JOB A:
In the photography text, which nonprofit receives all proceeds from book sales?

READING PASSAGE:
=-=-=-=-=

Macro Photograph, Australia, 2025 © Jon McCormack


Tigerite from Australia’s Northern Territory is a stone shaped as much by time as by chemistry, and its extraordinary range of color comes from that slow, layered history. Formed when silica-rich fluids replaced ironstone within ancient sediments, tigerite preserves bands of fibrous quartz intertwined with iron oxides such as hematite and goethite. Golds and yellows emerge where iron oxidized slowly; deep reds and browns mark areas of higher iron concentration; blues and greys appear where silica dominates and light scatters through the stone’s fibrous structure. Over millions of years, pressure, heat, and groundwater reorganized these minerals into flowing, chatoyant patterns that seem to move as the stone is turned. The result is a natural record of Australia’s deep geological past—color not applied, but revealed.

Supporting Conservation Through Art
All proceeds from book sales will benefit Vital Impacts, a women-led 501(c)(3) nonprofit founded by photographer Ami Vitale. The organization harnesses the power of visual storytelling and art to support conservationists, protect endangered habitats, and raise awareness about critical environmental issues. Vital Impacts funds grassroots organizations, provides mentorship and grants to emerging storytellers, and sells fine art prints, with proceeds directly supporting conservationists and photographers globally in their efforts to protect wildlife and communities.


Jon McCormack

Wildlife Photograph, Canada, 2022 © Jon McCormack


Each fall, grizzly bears gather along the Chilcotin River as the salmon return, drawn by a seasonal abundance that has sustained life here for millennia. As the water fills with flashing silver and red, the bears take up their positions along gravel bars and riffles, moving with a patience born of instinct and experience. They wade into the current, scanning and listening, then strike with sudden precision, lifting powerful bodies against the flow. The river becomes a corridor of energy—salmon feeding bears, bears feeding forests, nutrients carried far beyond the banks by paw and tooth. In this brief window, the Chilcotin is transformed into a living artery, and the bears its most visible expression of the ancient rhythm between river, ocean, and land.

About the Photographer
Jon McCormack is an Australian photographer and conservationist whose work has been featured by prestigious publications and organizations worldwide, including TIME, The New York Times, The Wall Street Journal, UNESCO, The Guardian, CNN, and The Telegraph. Alongside his photographic practice, McCormack leads camera software engineering for iPhone at Apple—a convergence reflected in this monograph, where some of the images are captured using iPhone.

=-=-=-=-=

PROVIDED DATA:

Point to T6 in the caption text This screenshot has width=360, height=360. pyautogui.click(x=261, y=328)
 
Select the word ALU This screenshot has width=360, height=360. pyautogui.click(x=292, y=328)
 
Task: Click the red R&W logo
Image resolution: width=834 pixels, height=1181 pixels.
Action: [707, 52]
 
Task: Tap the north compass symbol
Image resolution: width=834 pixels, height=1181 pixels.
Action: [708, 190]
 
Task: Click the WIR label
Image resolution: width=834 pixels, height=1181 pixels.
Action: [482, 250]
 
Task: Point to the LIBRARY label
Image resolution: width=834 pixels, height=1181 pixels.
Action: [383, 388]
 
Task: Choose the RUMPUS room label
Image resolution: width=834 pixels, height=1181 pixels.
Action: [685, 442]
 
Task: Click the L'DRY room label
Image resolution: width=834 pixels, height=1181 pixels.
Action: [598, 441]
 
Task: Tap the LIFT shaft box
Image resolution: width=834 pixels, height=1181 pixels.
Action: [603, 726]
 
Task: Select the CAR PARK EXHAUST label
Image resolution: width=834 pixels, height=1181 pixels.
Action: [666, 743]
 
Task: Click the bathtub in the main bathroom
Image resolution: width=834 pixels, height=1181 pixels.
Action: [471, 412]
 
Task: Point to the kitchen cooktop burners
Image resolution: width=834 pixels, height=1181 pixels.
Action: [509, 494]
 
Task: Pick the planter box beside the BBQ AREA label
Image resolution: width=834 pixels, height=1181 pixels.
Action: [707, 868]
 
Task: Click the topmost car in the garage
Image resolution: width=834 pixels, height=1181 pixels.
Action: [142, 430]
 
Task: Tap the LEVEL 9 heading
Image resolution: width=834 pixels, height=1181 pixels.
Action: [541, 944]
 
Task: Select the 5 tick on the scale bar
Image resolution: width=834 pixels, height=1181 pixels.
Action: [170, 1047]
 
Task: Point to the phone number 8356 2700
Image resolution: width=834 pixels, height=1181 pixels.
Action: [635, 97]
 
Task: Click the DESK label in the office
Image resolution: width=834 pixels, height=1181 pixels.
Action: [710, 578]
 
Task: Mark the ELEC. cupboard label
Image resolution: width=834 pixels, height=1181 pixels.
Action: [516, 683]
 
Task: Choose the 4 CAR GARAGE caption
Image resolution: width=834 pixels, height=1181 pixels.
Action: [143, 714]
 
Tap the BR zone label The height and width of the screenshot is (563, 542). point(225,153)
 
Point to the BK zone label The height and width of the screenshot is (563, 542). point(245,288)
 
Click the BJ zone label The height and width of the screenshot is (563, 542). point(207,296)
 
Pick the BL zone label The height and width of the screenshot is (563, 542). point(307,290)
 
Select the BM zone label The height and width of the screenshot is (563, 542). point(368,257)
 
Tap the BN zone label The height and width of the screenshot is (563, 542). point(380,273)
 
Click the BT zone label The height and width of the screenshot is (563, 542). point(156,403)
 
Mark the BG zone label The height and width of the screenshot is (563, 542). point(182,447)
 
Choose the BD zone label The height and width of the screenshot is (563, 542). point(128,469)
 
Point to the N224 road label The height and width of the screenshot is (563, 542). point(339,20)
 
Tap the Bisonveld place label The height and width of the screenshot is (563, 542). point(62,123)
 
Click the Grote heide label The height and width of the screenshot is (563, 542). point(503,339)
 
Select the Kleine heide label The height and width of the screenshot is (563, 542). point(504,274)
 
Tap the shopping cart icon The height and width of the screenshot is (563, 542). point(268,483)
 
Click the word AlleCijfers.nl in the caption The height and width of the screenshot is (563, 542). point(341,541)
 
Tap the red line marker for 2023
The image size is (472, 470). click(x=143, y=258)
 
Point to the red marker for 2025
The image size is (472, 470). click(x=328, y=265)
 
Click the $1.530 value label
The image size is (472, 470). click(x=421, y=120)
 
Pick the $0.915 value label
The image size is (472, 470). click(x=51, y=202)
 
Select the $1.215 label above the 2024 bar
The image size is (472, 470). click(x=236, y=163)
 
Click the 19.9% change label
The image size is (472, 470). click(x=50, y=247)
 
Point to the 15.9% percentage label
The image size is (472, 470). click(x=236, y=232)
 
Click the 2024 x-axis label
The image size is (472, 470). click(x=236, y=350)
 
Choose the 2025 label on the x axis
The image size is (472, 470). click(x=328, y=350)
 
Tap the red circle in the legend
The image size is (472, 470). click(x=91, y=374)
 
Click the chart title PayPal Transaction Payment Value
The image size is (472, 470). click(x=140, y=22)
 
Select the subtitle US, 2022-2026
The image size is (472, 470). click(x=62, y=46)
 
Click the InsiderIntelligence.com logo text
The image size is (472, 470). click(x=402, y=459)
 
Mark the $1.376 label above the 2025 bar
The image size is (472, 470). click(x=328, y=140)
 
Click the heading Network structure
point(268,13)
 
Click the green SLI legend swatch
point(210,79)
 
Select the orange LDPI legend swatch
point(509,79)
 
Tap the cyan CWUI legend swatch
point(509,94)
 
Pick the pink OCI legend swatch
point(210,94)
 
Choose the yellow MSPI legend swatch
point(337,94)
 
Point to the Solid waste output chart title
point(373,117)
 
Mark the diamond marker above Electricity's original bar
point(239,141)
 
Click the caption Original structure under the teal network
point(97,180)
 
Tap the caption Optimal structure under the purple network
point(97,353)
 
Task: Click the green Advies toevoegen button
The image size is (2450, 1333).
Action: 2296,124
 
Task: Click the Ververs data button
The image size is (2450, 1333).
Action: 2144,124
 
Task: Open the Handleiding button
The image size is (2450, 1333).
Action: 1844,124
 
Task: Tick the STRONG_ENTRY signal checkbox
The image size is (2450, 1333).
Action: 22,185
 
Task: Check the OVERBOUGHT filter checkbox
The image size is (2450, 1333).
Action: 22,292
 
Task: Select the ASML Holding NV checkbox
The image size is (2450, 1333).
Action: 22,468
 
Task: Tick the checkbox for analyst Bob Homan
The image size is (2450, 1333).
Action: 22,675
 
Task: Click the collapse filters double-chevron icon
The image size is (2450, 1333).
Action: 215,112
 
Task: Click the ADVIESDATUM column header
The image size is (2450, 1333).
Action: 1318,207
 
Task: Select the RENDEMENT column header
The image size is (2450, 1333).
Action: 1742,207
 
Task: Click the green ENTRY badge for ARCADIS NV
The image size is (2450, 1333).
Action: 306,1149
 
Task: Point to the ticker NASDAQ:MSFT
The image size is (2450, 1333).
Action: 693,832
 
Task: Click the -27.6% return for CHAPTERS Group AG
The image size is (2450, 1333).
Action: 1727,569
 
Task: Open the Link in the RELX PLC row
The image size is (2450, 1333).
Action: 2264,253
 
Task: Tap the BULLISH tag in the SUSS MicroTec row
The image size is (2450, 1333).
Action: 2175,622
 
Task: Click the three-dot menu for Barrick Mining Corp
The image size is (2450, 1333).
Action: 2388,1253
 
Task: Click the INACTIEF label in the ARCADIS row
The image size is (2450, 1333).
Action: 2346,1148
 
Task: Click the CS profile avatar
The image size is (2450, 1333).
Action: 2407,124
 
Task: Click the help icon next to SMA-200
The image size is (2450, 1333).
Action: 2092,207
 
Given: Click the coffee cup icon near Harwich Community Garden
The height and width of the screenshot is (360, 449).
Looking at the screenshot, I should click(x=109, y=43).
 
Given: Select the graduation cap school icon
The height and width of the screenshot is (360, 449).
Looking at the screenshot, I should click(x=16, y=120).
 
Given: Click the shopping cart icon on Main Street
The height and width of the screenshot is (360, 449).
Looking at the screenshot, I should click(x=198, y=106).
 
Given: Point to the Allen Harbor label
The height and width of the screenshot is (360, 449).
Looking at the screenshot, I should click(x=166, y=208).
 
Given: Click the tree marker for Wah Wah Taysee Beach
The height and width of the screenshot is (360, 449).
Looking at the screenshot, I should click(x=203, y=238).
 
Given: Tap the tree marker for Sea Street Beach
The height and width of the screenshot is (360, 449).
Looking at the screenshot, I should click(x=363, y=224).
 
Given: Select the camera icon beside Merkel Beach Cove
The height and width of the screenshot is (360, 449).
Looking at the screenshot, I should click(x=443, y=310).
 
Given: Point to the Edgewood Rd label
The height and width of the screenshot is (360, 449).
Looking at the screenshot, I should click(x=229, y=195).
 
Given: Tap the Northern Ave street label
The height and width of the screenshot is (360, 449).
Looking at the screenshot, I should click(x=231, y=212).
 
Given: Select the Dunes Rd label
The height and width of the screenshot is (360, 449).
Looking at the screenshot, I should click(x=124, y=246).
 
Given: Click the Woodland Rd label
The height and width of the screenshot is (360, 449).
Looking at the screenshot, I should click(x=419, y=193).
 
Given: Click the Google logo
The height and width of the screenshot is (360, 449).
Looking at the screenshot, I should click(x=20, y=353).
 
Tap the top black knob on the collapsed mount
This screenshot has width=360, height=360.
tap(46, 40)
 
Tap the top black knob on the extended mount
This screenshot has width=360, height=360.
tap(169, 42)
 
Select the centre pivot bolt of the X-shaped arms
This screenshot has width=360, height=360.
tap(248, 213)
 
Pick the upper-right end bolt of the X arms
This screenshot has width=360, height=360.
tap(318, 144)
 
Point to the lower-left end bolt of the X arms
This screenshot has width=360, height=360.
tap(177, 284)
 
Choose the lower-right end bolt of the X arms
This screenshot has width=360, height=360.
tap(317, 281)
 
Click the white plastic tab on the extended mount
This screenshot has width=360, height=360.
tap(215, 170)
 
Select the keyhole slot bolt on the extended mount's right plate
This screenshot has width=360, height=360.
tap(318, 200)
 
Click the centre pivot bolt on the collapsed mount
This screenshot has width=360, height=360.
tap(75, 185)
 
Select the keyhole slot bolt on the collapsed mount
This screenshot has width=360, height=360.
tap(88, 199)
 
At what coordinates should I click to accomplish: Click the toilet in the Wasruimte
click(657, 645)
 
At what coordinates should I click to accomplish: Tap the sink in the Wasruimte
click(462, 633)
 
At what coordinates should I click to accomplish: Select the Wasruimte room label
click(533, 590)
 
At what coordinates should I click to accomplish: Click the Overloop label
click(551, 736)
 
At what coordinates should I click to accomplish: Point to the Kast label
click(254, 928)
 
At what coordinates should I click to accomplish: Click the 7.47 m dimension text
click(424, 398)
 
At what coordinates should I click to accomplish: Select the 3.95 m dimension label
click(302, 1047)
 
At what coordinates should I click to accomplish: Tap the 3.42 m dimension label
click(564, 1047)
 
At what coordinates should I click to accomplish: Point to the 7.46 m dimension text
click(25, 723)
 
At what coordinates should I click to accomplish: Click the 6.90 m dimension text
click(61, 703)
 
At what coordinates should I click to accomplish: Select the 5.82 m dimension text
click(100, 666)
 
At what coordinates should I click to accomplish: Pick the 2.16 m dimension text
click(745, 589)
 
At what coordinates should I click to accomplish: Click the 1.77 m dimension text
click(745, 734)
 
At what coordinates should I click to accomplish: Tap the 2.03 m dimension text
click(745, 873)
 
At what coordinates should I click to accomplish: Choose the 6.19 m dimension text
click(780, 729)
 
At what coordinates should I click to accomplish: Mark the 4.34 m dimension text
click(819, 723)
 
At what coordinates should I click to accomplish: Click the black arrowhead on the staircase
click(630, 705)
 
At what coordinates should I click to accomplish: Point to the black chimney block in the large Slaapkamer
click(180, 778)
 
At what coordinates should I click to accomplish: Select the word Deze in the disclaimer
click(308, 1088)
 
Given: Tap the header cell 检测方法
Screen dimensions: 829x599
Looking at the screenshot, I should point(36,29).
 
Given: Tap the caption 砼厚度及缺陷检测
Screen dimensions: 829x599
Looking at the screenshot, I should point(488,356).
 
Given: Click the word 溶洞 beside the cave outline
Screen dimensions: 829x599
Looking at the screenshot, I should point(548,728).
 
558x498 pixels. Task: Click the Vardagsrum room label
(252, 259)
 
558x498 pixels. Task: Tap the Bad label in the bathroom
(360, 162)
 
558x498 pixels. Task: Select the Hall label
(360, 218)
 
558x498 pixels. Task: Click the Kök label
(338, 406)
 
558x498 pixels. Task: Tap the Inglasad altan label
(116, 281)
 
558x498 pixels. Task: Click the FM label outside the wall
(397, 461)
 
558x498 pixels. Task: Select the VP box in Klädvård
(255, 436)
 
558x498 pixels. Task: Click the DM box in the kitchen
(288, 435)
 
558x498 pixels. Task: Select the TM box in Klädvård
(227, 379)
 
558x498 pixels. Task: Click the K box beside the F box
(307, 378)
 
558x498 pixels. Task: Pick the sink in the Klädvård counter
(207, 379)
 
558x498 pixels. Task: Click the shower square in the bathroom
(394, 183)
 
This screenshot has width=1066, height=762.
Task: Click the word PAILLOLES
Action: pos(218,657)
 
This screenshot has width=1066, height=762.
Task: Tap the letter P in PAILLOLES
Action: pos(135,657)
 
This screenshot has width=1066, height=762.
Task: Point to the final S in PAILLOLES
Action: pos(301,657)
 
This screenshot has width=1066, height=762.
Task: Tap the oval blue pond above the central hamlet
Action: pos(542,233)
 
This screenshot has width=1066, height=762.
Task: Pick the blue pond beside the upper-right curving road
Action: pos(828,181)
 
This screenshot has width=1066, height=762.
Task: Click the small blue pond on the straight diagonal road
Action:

=-=-=-=-=

JOB B:
Reproduce the rows starting at the line that contains "Task: Choose the 4 CAR GARAGE caption" and ending after the line that contains "The image size is (472, 470). click(x=328, y=350)".

WRITTEN SOLUTION A:
Vital Impacts

WRITTEN SOLUTION B:
Task: Choose the 4 CAR GARAGE caption
Image resolution: width=834 pixels, height=1181 pixels.
Action: [143, 714]
 
Tap the BR zone label The height and width of the screenshot is (563, 542). point(225,153)
 
Point to the BK zone label The height and width of the screenshot is (563, 542). point(245,288)
 
Click the BJ zone label The height and width of the screenshot is (563, 542). point(207,296)
 
Pick the BL zone label The height and width of the screenshot is (563, 542). point(307,290)
 
Select the BM zone label The height and width of the screenshot is (563, 542). point(368,257)
 
Tap the BN zone label The height and width of the screenshot is (563, 542). point(380,273)
 
Click the BT zone label The height and width of the screenshot is (563, 542). point(156,403)
 
Mark the BG zone label The height and width of the screenshot is (563, 542). point(182,447)
 
Choose the BD zone label The height and width of the screenshot is (563, 542). point(128,469)
 
Point to the N224 road label The height and width of the screenshot is (563, 542). point(339,20)
 
Tap the Bisonveld place label The height and width of the screenshot is (563, 542). point(62,123)
 
Click the Grote heide label The height and width of the screenshot is (563, 542). point(503,339)
 
Select the Kleine heide label The height and width of the screenshot is (563, 542). point(504,274)
 
Tap the shopping cart icon The height and width of the screenshot is (563, 542). point(268,483)
 
Click the word AlleCijfers.nl in the caption The height and width of the screenshot is (563, 542). point(341,541)
 
Tap the red line marker for 2023
The image size is (472, 470). click(x=143, y=258)
 
Point to the red marker for 2025
The image size is (472, 470). click(x=328, y=265)
 
Click the $1.530 value label
The image size is (472, 470). click(x=421, y=120)
 
Pick the $0.915 value label
The image size is (472, 470). click(x=51, y=202)
 
Select the $1.215 label above the 2024 bar
The image size is (472, 470). click(x=236, y=163)
 
Click the 19.9% change label
The image size is (472, 470). click(x=50, y=247)
 
Point to the 15.9% percentage label
The image size is (472, 470). click(x=236, y=232)
 
Click the 2024 x-axis label
The image size is (472, 470). click(x=236, y=350)
 
Choose the 2025 label on the x axis
The image size is (472, 470). click(x=328, y=350)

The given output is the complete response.